Extract the records from the line containing "2012 (154, 532)" through the final line of the records, both included, and reproduce them character for character.

> _Collection entries_:
-- -- --
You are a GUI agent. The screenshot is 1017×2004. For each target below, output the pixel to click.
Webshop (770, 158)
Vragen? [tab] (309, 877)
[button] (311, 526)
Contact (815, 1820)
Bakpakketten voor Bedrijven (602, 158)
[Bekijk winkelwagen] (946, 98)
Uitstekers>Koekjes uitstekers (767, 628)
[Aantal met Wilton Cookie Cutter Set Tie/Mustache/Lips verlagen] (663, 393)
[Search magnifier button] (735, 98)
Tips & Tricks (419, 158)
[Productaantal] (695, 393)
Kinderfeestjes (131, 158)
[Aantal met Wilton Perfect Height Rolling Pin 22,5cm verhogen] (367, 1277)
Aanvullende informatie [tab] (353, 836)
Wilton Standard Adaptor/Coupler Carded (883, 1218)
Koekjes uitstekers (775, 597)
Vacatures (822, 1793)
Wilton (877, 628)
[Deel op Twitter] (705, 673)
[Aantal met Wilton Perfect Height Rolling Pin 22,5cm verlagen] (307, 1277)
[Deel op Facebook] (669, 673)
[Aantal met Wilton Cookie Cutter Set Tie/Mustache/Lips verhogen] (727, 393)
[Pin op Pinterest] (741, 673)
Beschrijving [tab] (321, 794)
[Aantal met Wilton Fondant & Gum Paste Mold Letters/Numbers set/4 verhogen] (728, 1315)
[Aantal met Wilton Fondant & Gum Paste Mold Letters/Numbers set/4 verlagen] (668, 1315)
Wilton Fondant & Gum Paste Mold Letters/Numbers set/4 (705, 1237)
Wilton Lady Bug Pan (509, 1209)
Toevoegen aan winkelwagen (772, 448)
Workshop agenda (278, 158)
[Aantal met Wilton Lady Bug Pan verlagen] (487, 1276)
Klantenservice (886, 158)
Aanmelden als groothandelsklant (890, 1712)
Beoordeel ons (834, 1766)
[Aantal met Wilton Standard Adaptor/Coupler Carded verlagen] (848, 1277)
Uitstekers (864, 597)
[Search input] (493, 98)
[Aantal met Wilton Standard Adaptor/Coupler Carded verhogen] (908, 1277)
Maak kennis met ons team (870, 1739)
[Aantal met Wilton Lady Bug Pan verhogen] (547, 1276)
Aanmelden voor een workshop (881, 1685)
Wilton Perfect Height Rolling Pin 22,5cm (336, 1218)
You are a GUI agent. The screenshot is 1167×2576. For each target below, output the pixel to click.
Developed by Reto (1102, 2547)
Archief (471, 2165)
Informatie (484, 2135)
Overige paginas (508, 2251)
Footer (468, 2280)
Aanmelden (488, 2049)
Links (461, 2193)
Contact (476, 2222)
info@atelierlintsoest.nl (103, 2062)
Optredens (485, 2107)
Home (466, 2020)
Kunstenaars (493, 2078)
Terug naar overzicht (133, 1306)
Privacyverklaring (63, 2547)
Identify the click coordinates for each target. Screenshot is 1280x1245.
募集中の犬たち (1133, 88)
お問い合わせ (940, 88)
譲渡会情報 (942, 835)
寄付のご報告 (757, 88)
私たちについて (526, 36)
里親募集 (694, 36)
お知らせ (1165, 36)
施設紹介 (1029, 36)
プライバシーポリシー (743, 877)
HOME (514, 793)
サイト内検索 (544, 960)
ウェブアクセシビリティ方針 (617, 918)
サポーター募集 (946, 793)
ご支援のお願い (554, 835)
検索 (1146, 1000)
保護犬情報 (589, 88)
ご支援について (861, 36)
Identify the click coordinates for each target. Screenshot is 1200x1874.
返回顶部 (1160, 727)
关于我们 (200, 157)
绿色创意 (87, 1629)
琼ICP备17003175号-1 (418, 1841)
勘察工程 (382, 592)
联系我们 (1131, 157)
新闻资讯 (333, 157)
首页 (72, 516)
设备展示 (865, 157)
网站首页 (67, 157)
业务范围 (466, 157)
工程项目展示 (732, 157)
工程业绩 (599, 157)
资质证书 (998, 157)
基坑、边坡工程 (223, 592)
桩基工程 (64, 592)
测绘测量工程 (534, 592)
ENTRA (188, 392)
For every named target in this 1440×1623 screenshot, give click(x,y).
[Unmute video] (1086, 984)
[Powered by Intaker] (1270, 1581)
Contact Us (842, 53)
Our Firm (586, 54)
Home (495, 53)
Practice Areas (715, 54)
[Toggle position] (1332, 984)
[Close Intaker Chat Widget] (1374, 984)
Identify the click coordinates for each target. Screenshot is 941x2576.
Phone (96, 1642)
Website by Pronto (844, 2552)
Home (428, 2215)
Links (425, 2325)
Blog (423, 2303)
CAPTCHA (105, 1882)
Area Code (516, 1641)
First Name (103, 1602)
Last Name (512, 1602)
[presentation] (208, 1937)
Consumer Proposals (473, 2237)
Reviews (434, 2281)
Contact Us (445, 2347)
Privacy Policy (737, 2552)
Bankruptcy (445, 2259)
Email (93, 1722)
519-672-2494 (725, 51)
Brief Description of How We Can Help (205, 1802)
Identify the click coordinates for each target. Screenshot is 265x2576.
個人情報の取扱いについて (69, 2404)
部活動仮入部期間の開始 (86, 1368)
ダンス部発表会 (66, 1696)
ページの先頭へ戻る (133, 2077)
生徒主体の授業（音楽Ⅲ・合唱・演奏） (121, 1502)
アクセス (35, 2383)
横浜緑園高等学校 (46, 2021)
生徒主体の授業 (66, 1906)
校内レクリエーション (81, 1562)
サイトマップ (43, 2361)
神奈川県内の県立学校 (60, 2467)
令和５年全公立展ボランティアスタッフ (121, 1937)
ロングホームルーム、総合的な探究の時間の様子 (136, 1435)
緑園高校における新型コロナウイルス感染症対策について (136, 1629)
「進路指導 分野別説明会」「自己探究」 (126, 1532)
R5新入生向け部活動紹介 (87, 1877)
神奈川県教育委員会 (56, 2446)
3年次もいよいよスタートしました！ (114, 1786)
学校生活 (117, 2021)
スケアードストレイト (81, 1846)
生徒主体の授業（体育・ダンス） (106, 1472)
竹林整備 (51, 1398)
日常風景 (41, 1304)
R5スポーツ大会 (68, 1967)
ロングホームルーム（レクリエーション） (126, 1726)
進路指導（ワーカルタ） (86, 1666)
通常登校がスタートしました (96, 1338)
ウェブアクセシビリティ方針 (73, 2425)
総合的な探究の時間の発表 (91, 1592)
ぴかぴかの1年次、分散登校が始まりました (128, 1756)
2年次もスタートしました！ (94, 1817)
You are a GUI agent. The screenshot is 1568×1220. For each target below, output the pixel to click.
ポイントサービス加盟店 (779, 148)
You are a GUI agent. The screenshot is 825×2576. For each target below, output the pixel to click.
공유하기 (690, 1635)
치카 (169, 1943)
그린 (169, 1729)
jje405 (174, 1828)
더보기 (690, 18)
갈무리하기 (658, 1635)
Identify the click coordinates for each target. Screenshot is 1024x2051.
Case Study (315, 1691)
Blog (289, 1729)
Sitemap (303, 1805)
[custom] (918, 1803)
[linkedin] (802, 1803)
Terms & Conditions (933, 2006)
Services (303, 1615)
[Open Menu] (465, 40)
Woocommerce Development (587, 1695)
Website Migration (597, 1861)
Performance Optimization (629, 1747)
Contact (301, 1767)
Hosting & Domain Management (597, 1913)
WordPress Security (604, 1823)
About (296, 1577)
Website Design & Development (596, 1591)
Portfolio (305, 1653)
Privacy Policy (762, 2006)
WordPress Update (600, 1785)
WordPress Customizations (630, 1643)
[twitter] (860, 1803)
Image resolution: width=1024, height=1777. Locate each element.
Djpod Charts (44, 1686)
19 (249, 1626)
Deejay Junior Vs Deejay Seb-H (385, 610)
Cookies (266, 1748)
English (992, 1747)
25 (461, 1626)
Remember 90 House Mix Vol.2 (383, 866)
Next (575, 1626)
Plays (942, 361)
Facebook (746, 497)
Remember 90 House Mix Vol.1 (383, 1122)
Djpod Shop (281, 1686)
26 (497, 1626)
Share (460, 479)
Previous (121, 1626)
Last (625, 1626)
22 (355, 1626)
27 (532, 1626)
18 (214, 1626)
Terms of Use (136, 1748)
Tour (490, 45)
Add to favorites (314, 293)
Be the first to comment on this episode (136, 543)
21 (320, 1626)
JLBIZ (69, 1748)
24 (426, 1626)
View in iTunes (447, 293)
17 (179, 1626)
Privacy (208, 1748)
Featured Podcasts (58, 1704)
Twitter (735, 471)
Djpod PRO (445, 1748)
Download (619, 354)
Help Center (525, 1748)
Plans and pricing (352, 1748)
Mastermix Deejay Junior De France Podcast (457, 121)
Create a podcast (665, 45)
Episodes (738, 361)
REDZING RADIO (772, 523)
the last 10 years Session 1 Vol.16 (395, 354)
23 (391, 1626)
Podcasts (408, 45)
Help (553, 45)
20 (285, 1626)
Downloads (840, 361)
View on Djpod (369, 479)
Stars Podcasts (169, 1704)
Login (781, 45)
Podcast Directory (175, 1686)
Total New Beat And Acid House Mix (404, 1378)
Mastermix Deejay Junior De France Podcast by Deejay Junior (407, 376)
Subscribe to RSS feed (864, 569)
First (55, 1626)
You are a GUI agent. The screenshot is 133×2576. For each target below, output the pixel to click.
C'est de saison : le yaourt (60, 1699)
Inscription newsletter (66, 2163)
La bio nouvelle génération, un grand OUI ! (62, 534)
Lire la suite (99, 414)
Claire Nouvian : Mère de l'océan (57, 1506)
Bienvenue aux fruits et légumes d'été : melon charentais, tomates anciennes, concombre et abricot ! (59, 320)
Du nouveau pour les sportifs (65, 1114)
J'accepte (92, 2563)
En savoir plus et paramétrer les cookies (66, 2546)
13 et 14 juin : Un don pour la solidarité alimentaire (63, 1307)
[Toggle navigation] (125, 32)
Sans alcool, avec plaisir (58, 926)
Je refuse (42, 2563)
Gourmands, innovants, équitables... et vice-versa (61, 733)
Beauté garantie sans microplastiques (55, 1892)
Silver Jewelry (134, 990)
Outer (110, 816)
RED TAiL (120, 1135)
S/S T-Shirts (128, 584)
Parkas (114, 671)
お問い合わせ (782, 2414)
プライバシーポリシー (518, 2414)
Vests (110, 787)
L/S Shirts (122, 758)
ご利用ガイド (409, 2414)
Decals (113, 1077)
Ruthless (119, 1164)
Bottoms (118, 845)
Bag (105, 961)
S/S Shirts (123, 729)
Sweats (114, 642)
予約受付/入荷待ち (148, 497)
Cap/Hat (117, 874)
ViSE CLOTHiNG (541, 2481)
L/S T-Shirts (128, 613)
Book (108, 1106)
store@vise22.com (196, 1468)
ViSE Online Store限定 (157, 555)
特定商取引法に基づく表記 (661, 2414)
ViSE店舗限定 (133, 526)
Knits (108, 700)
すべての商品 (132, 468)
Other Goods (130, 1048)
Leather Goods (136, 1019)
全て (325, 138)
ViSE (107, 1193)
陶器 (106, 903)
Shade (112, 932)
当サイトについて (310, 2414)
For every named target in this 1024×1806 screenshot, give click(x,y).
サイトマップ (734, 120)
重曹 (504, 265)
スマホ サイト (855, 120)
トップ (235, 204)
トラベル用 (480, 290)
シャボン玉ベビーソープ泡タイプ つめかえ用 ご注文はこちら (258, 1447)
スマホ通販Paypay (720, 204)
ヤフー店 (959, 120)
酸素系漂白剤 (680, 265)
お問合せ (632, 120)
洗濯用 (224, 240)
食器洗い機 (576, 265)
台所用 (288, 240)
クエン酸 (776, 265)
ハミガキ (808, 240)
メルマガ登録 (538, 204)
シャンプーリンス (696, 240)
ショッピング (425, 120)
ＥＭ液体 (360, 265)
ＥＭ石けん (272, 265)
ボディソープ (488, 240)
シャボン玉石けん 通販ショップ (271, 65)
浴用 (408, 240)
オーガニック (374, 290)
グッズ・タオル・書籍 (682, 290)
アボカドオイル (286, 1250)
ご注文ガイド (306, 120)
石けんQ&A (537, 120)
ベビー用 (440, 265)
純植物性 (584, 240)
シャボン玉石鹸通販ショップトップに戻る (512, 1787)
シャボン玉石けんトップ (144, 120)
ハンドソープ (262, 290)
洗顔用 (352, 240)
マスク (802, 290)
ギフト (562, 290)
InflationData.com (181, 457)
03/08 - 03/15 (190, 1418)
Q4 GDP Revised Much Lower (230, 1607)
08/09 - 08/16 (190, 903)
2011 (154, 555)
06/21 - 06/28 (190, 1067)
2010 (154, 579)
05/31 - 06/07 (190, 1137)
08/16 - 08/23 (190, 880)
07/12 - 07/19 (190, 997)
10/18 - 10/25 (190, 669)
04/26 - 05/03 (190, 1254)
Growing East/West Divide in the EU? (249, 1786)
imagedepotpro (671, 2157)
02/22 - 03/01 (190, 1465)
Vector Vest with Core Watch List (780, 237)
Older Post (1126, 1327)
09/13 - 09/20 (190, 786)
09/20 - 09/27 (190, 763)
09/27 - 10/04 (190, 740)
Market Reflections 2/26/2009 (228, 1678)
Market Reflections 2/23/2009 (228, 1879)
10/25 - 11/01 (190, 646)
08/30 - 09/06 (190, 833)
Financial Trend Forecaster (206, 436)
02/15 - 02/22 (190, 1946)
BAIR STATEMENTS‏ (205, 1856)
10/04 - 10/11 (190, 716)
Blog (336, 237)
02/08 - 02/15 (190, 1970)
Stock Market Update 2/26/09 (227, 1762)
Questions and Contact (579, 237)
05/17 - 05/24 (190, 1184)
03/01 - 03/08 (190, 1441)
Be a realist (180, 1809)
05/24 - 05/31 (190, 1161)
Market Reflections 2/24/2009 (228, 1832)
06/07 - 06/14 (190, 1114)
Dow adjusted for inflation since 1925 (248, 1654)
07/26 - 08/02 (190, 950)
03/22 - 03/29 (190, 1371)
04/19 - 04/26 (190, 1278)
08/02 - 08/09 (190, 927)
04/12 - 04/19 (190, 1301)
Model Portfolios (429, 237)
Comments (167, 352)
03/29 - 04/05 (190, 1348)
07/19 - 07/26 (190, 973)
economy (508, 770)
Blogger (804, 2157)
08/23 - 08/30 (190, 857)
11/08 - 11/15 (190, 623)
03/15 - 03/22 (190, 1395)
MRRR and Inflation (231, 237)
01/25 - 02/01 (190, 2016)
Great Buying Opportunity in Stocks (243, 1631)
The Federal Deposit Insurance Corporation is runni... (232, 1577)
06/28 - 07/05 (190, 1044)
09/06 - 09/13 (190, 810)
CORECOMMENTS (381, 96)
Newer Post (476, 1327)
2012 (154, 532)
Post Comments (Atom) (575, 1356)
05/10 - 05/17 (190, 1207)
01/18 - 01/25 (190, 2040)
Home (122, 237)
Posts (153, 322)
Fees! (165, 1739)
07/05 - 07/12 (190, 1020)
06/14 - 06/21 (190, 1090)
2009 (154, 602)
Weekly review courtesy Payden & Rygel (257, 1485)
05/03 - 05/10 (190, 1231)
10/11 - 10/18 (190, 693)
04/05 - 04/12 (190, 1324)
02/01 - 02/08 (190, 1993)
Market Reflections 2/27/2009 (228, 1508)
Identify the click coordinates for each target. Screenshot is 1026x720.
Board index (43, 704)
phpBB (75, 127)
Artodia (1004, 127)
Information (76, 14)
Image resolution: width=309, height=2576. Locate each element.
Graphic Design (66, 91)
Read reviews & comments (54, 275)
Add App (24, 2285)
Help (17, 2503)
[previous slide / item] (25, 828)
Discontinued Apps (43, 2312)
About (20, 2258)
-- -- --
> _THE RESPONSE_:
2012 (154, 532)
Post Comments (Atom) (575, 1356)
05/10 - 05/17 (190, 1207)
01/18 - 01/25 (190, 2040)
Home (122, 237)
Posts (153, 322)
Fees! (165, 1739)
07/05 - 07/12 (190, 1020)
06/14 - 06/21 (190, 1090)
2009 (154, 602)
Weekly review courtesy Payden & Rygel (257, 1485)
05/03 - 05/10 (190, 1231)
10/11 - 10/18 (190, 693)
04/05 - 04/12 (190, 1324)
02/01 - 02/08 (190, 1993)
Market Reflections 2/27/2009 (228, 1508)
Identify the click coordinates for each target. Screenshot is 1026x720.
Board index (43, 704)
phpBB (75, 127)
Artodia (1004, 127)
Information (76, 14)
Image resolution: width=309, height=2576. Locate each element.
Graphic Design (66, 91)
Read reviews & comments (54, 275)
Add App (24, 2285)
Help (17, 2503)
[previous slide / item] (25, 828)
Discontinued Apps (43, 2312)
About (20, 2258)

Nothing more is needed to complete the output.